Estado de felicidad permanente
Estado de felicidad permanente

Aunque intuían que no habría un espectáculo de luz, los viajeros decidieron subir durante cinco minutos un tramo del cerro para sentarse en las rocas a esperar el amanecer. Eran poco menos de las cinco de la mañana y la ensenada de Yapascua era toda nubes, humedad, calor acumulado. Habían dejado todo en las carpas y subieron, linterna en mano, con sueño, sin cepillarse los dientes, sin peinarse, sin hablar, a ver cómo despertaba el día. Allá arriba todo era una mezcla de bostezos, de uno que otro click de la cámara intentando buscar algo, cualquier cosa. Arriba, el sonido de las olas lejanas, de los mosquitos pegados al cuerpo. La luz de la mañana tiene el don de ser la más hermosa, pero la de ese día era gris, pálida, indiferente.

Habían llegado a Yapascua la tarde anterior, justo cuando el sol comenzaba a apagarse. Entonces, el agua lucía oscura, intimidante, aunque tibia, siempre tibia, intentando seducirlos para que entraran en ella; primero, coqueteando por los tobillos para luego ir por el cuerpo entero. Así, cuando los viajeros se volvieron una sola conversación, las algas no se veían, pero se sentían y después de un buen rato se fueron hasta la orilla para montar el campamento, cocinar la pasta que habían esperado todo el día para luego hacer reposo mirando las estrellas. El mar era el patio de esa casa portátil que llevaron y entre chistes malos y cansancio se fueron durmiendo de a poco.

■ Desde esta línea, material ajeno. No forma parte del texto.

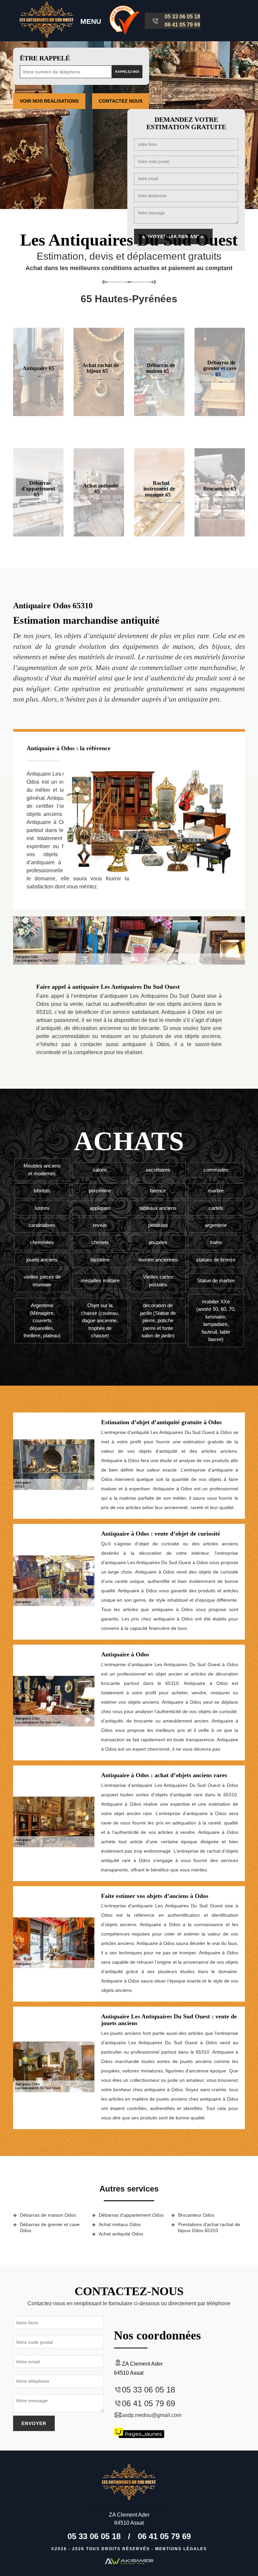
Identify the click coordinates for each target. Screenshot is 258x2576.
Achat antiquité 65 (100, 489)
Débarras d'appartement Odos (131, 2215)
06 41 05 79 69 (182, 25)
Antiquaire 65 (38, 368)
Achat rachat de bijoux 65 (100, 368)
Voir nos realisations (49, 101)
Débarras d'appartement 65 (38, 488)
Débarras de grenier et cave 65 (219, 368)
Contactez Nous (120, 101)
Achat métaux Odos (120, 2224)
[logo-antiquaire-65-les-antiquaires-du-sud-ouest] (46, 20)
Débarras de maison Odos (48, 2215)
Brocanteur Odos (196, 2215)
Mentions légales (181, 2548)
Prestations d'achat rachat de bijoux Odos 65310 (209, 2227)
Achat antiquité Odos (121, 2233)
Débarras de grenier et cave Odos (50, 2227)
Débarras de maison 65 (160, 368)
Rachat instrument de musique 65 (159, 488)
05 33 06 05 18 (182, 16)
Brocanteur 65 (219, 489)
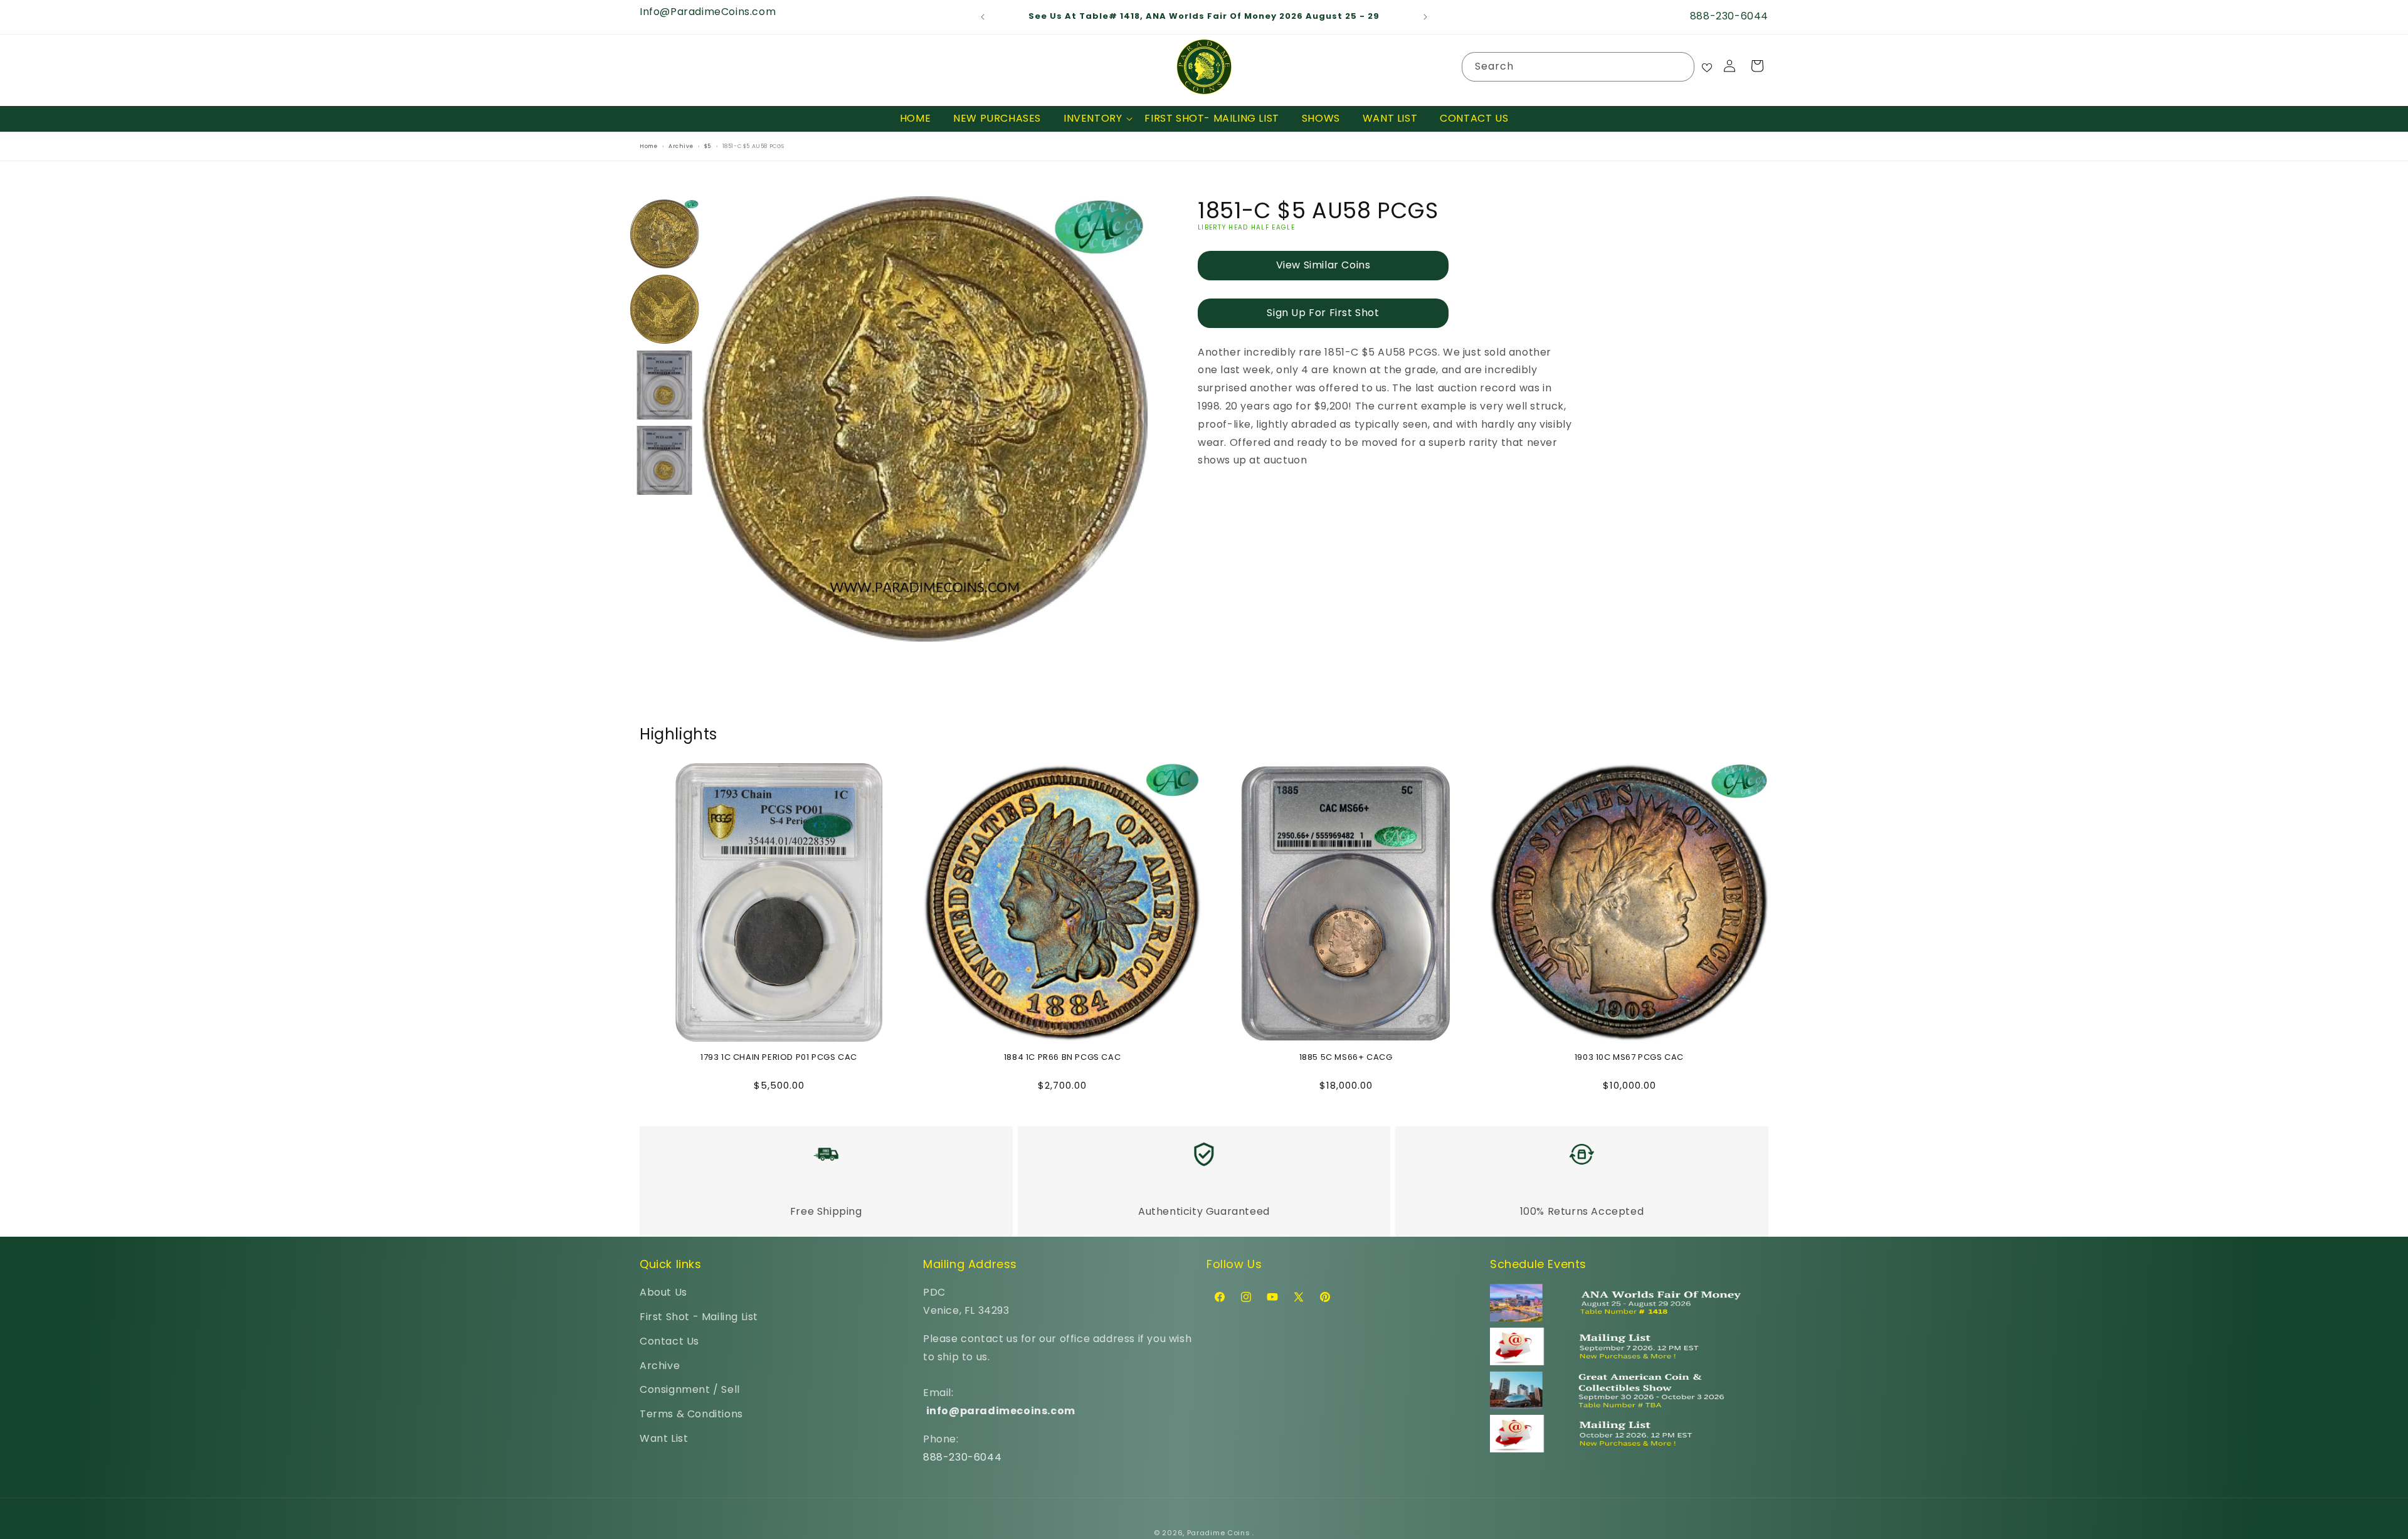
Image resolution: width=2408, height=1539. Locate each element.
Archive (660, 1365)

Por eso, cuando subieron el cerro a esperar el amanecer se decepcionaron un poco al ver el paisaje gris, aunque ninguno se atrevió a decirlo en voz alta. Descendieron, desayunaron casi sin hablar y a medida que el día se iba haciendo más claro, veían cómo despertaban otros que habían llegado también allí llenos de curiosidad. Había risas lejanas, alguien cumplía años, un par de ellos subió la montaña. Hacía calor, mucho calor y los viajeros se fueron al mar, a ese oscuro mar que los aguardaba.

Yapascua, bostezando
Yapascua, bostezando
El campamento de los viajeros, sencillo y necesario
El campamento de los viajeros, sencillo y necesario
Mientras todo parecía ir tomando otro color
Mientras, todo parecía ir tomando otro color

De tanto conversar no se dieron cuenta cómo el paisaje los iba colocando en lados distintos. Se dispersaron: dos se fueron descalzos a explorar la ensenada, dos más se quedaron en el agua sin ritmo ni orden, dejando que la suave corriente que a veces era caliente y a veces fría, los llevara mar adentro. No fueron conscientes de lo lejos que estaban de la orilla hasta que les hicieron señas agitando las manos que, al mismo tiempo, festejaban al sol que se había posado sobre Yapascua para despertarla, por fin.

En ese instante, todo se volvió frenesí. Apuraron el nado hacia la orilla, los otros dejaban sus cámaras a punto, buscaron zapatos, una galleta de chocolate y subieron el cerro una vez más para delirar, sonreír y entender que Yapascua no era azul, sino de todos los colores. Que era turquesa, blanco, verde, amarilla. Que era paraíso y cercanía. No llegaron a contar cuántas fotos tomaron desde la montaña y parece que subieron una o dos veces más como para tratar de entender a Yapascua desde arriba. Se perdieron en sus colores, nadaron eufóricos, se rieron con el viento y cuando creían que les quedaba más tiempo para seguir en ese éxtasis caribeño, una lancha vacía llegó a buscarlos para llevárselos a otro paisaje lleno de palmeras y brisa.

Desmontaron el campamento sin prisa y con aburrimiento, sin querer que el viaje se terminara, pero sobre todo sin ganas de despedirse de ese sol que les había descubierto un paisaje nuevo. Aún sin irse, ya querían volver. Si habían entrado en sus aguas en plena oscuridad, confiando en ella plenamente, ahora que la conocían transparente y serena, no querrían dejar de visitarla. Volver, ese es el asunto pendiente, la promesa eterna de los viajeros.

¡El sol, el sol! ¡Yapascua es azul!
¡El sol, el sol! ¡Yapascua es azul!
Confirmando la felicidad
Confirmando la felicidad
Detente
Detente

PARÉNTESIS. La ensenada de Yapascua forma parte del Parque Nacional San Esteban en el estado Carabobo. Para llegar hasta allí, hay que tomar una lancha desde la bahía de Patanemo. Son 15 minutos de travesía tranquila. También se pueden caminar desde allí por la montaña, durante una hora y media. Quienes hacen este camino, aseguran que se llevan consigo las mejores vistas. Y no lo dudo.